> **Page excerpt**:
Mostly, though, I'm trying to keep in perspective the fact that it's a long season. I don't want to get burned out too early. Need to save some energy in the tank for prime time in November.

Last night I had a hard time sleeping, so I got up and turned on a few hunting shows.  Michael Hanback's Big Deer TV was on.  I really enjoyed it.  He made a 7-yard shot on a nice Canadian whitetail.  Prior to the kill, though, he said something that I totally agree with.  He said that the mental aspects of deer hunting are what make it challenging.

So true!

Deer hunting is not a physically demanding sport.  If you hunt a lot, though, it definitely tests your capacity for patience, endurance, and ability to stay focused.  When the weather's miserable, you're freezing your tail off, and you're not seeing deer, it's easier to give up and retreat to a warm kitchen and a steaming cup of coffee.  I've never killed a deer from my kitchen table, though. 

Perhaps my greatest hunting moment came during the 2010 West Virginia muzzleloader season.  I'd hunted archery and rifle and was still looking for a particular drop-tine buck (the tine actually jutted out at an odd angle from the base of its left antler).  I had pictures of him on trail camera but had never actually seen him...until the next to last day of muzzleloader season.  In the higher elevations around Cheat Mountain, with two feet of snow already on the ground and more snow falling at the rate of an inch an hour, I grunted and that drop-tine buck came barreling in.

It would've been so easy to give up and call it a year and shoot a buck much earlier in the season simply to fill my last tag.  But then I'd never have experienced the joy or sense of accomplishment I felt when I finally walked up to that buck and traced my fingers along its smooth antlers -- with the temperature hovering around zero degrees F and the snow continuing to fall.

Monday, September 3, 2012

Setting Goals

Two years ago I bought a camp in northcentral PA, Potter County. Last fall I hunted there only two days and saw two legal bucks and about ten does. Didn't get a shot at anything, but I hope to change that this year. I'm taking off work the first two weeks of archery season...and if I don't get a nice one in that time, I'll have to find a way to get up there during the rut.

Every year I try to set a goal to accomplish during the hunting season. This year my goal is kill a mountain buck.

What's your goal for this season? I'd like to hear your comments.

Saturday, September 1, 2012

What Makes A Trophy A Trophy?

> **Work instruction**:
Please reproduce the deer hunting post word for word, beginning at "Setting Goals" and stopping after "Trophy A Trophy?".

> **Record excerpts**:
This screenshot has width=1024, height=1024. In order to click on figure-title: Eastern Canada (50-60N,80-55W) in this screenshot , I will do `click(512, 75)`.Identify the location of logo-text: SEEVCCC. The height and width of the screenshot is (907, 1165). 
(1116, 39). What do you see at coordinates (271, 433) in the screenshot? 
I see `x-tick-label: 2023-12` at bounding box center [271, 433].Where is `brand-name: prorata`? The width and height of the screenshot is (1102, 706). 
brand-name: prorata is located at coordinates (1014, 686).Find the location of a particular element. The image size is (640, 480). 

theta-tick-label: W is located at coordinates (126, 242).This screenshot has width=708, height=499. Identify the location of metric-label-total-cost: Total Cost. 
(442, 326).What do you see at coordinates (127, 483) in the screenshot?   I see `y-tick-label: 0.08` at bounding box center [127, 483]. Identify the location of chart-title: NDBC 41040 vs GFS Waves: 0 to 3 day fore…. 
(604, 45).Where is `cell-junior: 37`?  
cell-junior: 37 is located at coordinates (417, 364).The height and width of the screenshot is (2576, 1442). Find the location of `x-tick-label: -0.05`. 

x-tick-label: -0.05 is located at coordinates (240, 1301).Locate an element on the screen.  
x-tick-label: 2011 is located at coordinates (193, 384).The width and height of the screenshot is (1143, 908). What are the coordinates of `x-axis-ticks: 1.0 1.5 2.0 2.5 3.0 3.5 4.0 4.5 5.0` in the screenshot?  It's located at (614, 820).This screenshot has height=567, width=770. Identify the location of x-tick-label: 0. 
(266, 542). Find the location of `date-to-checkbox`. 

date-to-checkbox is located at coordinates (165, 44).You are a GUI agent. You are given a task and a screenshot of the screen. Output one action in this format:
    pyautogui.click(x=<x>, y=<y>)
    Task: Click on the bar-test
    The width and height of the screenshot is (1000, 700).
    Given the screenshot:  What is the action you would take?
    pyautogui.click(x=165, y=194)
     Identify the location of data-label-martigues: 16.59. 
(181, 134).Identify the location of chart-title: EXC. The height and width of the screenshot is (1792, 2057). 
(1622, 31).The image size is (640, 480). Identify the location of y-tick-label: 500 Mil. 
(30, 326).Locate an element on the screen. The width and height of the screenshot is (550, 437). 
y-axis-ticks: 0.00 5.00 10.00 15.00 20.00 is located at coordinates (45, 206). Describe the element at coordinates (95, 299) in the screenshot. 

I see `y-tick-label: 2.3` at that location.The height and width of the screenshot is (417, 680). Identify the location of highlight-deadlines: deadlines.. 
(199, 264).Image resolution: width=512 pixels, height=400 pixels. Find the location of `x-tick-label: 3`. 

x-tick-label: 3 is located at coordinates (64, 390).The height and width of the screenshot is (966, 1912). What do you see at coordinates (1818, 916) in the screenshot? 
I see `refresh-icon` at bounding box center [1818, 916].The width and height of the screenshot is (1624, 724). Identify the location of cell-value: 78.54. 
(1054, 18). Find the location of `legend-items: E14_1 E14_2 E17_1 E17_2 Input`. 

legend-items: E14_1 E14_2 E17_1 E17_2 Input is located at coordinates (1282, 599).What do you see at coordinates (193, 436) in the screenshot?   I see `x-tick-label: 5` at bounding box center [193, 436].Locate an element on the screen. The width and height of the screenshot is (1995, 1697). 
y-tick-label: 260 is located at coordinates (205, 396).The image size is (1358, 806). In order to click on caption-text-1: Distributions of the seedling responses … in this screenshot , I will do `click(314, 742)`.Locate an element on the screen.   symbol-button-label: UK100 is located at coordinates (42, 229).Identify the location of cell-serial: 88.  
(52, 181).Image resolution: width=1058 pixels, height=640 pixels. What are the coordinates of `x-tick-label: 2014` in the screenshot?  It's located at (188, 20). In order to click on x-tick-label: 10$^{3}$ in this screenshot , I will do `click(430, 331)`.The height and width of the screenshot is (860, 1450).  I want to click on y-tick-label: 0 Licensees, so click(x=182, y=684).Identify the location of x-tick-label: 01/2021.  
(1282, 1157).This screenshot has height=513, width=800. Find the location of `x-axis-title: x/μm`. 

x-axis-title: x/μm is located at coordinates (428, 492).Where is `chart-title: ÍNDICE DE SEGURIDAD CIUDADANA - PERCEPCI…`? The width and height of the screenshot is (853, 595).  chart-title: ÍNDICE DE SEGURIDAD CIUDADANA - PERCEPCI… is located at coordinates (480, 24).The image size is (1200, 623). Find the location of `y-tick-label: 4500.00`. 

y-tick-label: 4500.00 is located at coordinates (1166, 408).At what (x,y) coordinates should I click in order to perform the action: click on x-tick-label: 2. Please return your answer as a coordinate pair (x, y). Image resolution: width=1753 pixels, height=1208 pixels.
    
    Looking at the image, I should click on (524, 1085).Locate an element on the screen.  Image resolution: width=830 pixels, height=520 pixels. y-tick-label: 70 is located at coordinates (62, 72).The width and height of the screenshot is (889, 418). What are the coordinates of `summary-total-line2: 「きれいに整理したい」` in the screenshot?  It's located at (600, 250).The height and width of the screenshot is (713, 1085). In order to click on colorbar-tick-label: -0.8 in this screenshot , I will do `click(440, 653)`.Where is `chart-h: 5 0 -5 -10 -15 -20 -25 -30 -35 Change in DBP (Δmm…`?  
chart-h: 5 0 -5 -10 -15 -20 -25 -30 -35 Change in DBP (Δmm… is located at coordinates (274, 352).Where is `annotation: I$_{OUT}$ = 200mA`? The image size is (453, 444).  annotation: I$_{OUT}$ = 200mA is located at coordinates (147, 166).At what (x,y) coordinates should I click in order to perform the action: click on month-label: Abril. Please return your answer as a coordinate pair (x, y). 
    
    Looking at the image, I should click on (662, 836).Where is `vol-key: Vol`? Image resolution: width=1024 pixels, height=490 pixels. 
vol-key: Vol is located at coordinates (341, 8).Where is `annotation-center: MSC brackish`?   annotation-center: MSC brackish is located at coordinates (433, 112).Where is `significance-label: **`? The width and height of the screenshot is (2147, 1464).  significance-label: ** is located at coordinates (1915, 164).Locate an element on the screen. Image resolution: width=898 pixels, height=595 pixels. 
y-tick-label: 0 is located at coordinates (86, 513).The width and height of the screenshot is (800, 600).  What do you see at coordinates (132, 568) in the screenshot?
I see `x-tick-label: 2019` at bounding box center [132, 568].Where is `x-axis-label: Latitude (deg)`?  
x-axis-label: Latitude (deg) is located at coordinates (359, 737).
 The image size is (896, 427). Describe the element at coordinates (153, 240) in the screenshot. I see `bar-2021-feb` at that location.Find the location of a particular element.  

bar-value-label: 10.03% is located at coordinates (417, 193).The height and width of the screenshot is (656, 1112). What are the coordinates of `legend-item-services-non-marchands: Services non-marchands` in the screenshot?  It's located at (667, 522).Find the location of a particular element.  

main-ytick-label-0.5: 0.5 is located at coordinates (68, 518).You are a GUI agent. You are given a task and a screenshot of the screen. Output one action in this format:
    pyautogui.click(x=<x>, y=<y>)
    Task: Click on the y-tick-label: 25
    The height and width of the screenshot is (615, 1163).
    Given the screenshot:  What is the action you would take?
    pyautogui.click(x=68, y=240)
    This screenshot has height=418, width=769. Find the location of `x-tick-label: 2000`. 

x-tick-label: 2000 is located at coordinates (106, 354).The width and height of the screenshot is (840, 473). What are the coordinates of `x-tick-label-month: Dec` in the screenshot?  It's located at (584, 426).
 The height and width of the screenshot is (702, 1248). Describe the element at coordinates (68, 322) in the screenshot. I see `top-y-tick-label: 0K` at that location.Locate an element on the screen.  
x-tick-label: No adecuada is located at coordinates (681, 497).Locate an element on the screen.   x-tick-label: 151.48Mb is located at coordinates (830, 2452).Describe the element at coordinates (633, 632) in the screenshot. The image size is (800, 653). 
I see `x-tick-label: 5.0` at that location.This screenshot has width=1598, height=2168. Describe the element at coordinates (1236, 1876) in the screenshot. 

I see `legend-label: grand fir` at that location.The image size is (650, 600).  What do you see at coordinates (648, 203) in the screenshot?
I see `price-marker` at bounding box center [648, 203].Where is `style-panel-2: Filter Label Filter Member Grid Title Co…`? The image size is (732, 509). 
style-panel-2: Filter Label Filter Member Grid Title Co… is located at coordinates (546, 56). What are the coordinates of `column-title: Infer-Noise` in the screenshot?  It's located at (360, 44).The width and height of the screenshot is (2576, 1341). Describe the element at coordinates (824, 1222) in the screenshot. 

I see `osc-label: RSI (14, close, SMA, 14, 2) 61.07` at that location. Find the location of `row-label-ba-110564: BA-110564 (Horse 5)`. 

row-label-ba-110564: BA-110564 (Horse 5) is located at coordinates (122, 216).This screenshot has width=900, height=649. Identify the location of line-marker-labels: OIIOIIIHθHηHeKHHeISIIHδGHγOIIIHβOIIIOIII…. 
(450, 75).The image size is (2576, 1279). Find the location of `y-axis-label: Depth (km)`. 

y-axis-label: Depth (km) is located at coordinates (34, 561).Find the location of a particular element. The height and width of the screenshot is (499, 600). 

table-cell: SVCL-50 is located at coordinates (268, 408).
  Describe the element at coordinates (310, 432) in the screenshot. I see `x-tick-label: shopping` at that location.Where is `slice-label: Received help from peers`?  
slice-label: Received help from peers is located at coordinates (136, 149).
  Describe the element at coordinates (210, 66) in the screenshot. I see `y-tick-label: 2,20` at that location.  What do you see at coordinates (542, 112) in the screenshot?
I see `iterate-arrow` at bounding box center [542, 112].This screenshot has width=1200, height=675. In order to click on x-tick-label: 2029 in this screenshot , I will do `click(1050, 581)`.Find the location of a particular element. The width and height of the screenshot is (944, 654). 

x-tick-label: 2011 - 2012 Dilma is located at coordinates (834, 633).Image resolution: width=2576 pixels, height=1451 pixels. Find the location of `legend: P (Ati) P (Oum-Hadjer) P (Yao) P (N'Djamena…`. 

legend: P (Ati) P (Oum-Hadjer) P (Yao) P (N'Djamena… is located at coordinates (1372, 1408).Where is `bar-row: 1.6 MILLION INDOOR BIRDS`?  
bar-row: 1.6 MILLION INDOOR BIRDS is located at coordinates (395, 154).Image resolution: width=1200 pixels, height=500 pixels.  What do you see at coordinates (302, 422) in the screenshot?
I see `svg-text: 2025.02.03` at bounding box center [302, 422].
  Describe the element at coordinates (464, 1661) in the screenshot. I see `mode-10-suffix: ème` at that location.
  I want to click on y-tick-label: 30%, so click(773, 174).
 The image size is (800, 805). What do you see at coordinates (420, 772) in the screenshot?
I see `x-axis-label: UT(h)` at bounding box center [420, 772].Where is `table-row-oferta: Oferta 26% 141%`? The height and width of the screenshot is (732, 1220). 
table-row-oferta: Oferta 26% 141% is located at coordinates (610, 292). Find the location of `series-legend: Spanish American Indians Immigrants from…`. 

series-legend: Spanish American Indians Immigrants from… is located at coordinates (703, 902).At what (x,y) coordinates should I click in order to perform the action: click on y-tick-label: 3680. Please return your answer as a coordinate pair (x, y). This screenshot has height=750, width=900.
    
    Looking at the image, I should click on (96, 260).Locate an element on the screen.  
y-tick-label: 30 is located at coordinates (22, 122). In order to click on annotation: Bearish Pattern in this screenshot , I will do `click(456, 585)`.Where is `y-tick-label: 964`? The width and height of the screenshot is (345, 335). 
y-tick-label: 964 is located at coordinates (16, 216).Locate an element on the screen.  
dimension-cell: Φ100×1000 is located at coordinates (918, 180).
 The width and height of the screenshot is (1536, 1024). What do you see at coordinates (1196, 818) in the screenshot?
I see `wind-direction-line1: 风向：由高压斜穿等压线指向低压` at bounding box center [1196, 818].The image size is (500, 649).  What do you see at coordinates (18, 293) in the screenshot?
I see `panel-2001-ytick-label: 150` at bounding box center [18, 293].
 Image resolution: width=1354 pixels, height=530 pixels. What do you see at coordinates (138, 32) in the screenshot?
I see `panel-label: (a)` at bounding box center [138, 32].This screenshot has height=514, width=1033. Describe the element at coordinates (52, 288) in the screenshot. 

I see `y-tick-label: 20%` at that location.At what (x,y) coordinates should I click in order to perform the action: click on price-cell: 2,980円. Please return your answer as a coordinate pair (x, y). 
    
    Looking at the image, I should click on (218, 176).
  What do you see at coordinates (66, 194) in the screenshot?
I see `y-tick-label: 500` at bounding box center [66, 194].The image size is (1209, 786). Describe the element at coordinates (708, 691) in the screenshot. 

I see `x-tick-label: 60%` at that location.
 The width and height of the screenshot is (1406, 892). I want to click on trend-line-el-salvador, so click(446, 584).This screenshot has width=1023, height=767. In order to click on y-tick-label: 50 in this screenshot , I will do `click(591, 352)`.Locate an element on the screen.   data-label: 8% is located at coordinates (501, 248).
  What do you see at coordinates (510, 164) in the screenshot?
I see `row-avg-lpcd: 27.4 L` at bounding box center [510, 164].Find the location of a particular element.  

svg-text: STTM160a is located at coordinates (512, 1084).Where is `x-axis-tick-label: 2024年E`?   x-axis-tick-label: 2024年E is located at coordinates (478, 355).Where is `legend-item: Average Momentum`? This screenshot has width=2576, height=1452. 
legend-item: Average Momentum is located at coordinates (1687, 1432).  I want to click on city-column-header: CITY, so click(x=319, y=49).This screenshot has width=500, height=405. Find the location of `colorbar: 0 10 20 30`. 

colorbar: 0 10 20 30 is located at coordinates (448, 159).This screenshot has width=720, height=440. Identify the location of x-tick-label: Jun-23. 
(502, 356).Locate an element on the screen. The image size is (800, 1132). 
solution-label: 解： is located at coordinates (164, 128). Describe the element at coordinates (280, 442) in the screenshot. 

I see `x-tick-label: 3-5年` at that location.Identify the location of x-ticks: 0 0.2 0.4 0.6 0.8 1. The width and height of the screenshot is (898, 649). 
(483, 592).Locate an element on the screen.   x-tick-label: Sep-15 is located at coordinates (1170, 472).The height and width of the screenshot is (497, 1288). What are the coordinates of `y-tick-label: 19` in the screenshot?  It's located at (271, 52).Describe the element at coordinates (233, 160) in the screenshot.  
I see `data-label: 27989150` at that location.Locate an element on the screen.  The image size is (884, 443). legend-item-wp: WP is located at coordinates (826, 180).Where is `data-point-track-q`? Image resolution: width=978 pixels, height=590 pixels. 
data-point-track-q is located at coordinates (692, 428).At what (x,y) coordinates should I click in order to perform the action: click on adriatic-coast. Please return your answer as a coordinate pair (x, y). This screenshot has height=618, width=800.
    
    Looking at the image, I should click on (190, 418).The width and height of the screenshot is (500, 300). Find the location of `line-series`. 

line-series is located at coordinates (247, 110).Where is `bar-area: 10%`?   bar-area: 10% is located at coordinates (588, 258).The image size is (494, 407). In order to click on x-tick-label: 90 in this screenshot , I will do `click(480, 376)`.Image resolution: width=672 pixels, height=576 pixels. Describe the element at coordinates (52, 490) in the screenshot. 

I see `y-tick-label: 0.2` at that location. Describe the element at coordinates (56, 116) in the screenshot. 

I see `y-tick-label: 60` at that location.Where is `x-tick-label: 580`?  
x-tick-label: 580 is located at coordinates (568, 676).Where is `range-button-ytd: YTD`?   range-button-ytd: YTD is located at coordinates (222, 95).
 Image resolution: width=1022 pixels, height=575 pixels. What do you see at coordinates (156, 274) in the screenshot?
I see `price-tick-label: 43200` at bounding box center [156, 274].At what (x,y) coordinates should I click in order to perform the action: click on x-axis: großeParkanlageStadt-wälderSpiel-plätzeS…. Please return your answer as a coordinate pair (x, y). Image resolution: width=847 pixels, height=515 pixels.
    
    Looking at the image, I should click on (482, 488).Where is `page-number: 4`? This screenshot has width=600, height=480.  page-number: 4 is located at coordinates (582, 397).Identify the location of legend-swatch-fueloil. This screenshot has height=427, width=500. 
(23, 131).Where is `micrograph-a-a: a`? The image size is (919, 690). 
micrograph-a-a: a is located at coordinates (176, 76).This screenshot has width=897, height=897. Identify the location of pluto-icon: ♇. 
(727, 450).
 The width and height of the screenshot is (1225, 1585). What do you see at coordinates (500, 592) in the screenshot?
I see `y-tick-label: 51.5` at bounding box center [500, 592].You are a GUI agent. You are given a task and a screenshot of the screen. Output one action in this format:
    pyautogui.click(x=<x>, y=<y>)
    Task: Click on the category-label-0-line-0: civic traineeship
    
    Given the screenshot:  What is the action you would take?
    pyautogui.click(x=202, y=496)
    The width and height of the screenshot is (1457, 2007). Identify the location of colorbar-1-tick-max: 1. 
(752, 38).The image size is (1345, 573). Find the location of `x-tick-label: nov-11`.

> **Answer box**:
Setting Goals

Two years ago I bought a camp in northcentral PA, Potter County. Last fall I hunted there only two days and saw two legal bucks and about ten does. Didn't get a shot at anything, but I hope to change that this year. I'm taking off work the first two weeks of archery season...and if I don't get a nice one in that time, I'll have to find a way to get up there during the rut.

Every year I try to set a goal to accomplish during the hunting season. This year my goal is kill a mountain buck.

What's your goal for this season? I'd like to hear your comments.

Saturday, September 1, 2012

What Makes A Trophy A Trophy?